**Problem to work on:** Pictures excluded, retype the lines from the one containing "Instruction: Click the star icon next to 成绩管理" through the last line of the data below, both included.

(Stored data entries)
•••

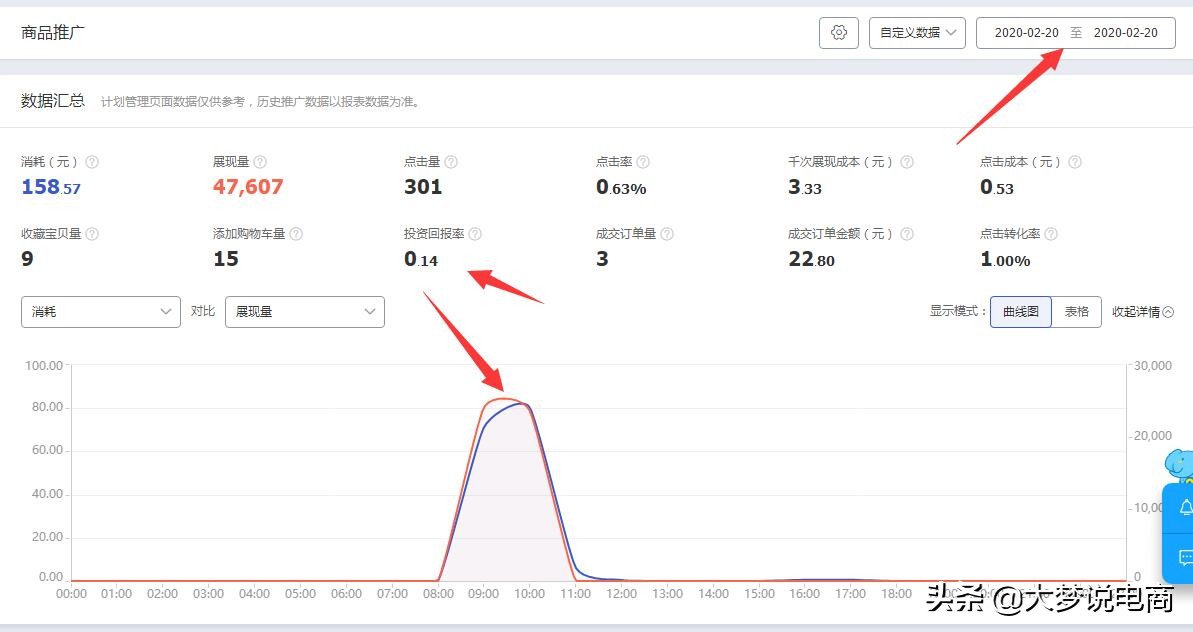Screen dimensions: 1193x632
Task: Select the 曲线图 display mode
Action: tap(1019, 311)
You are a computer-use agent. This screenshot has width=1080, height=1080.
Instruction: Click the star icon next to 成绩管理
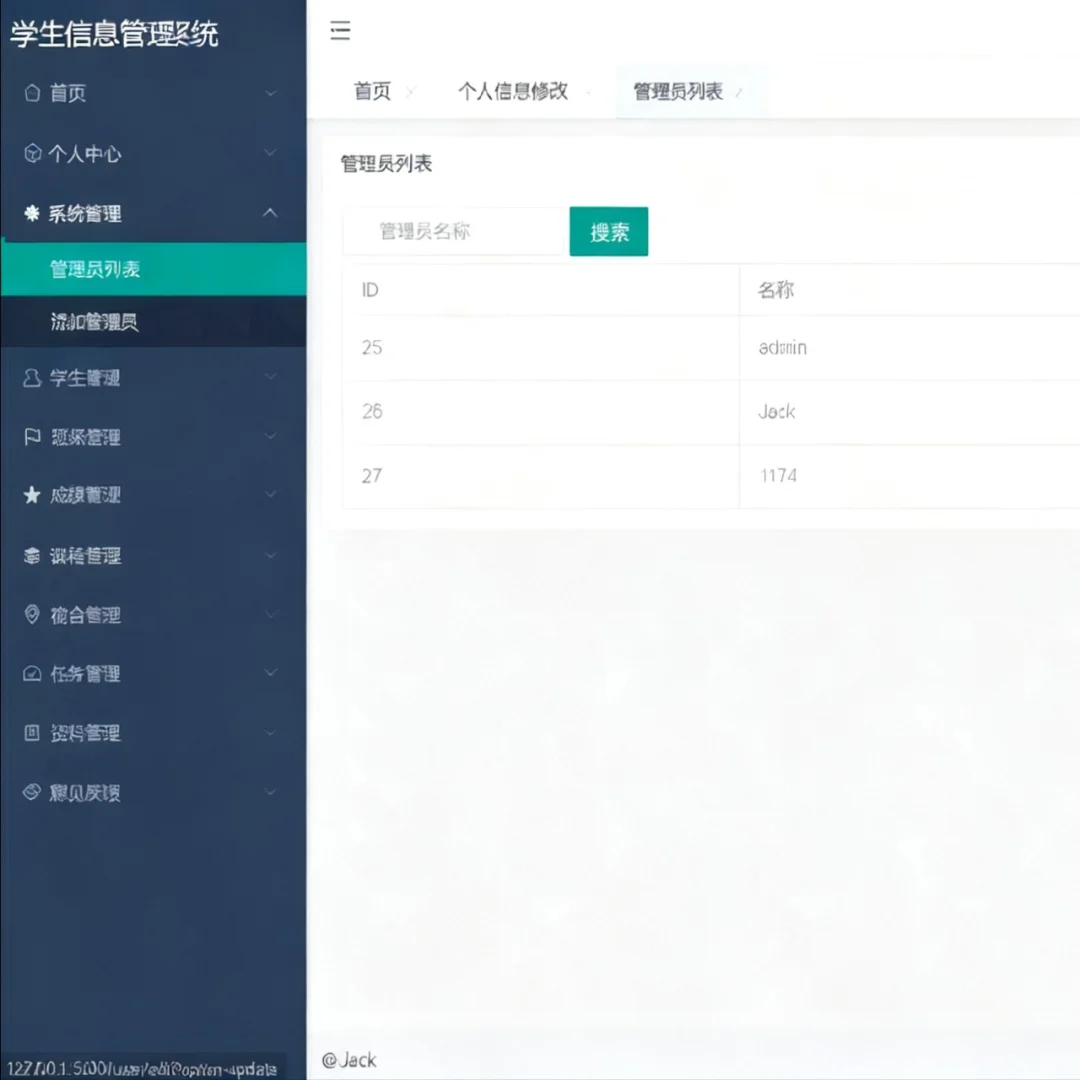(30, 495)
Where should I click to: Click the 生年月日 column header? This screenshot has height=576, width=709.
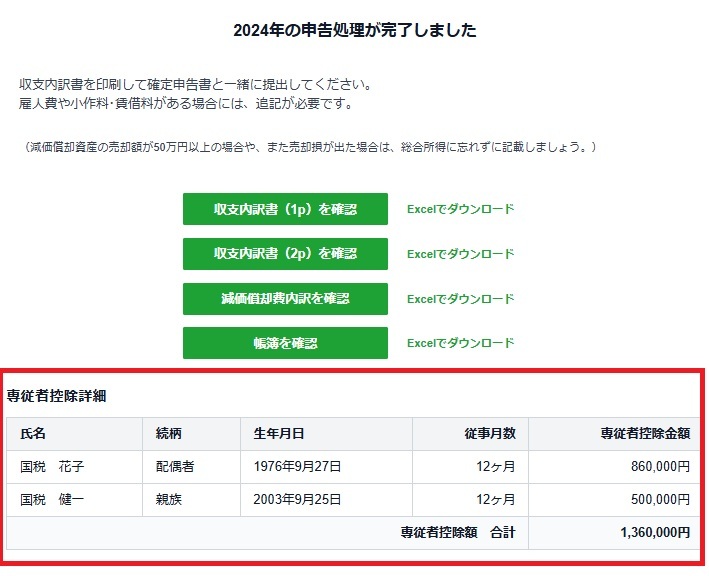click(279, 434)
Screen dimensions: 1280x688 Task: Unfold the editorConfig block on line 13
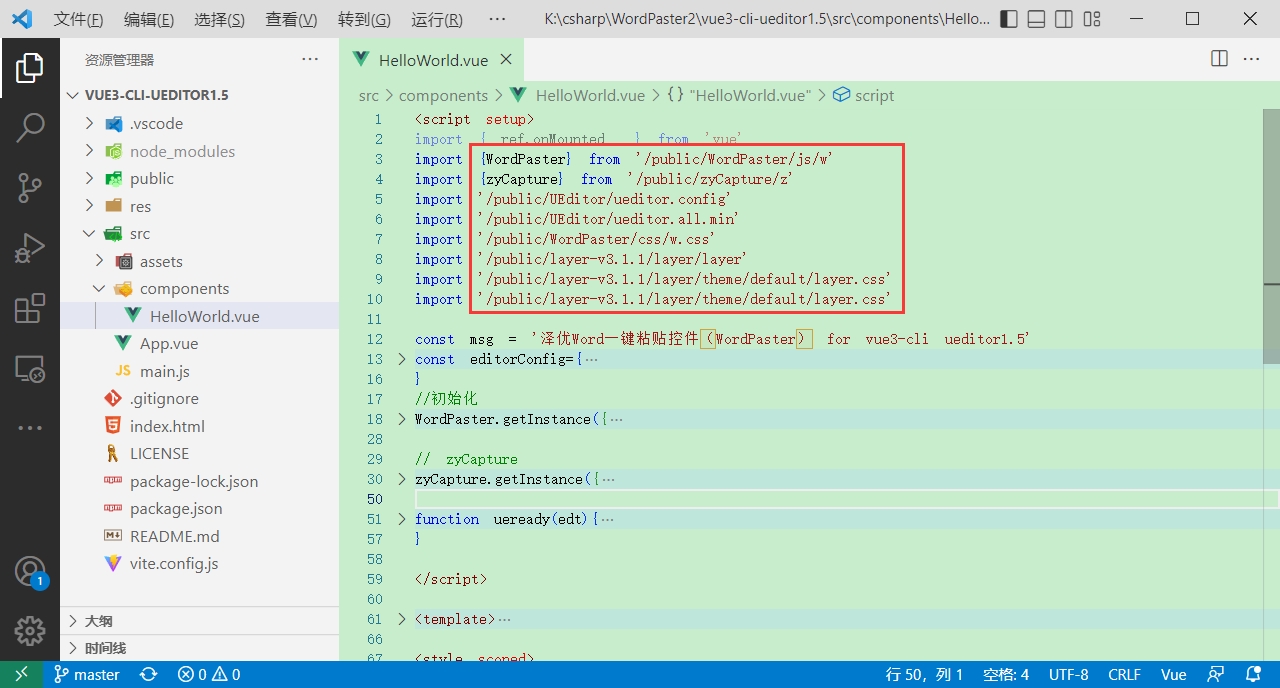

•••

**Response to this exercise:**
Instruction: Click the star icon next to 成绩管理
(30, 495)
Where should I click to: Click the 生年月日 column header? This screenshot has height=576, width=709.
click(279, 434)
Screen dimensions: 1280x688 Task: Unfold the editorConfig block on line 13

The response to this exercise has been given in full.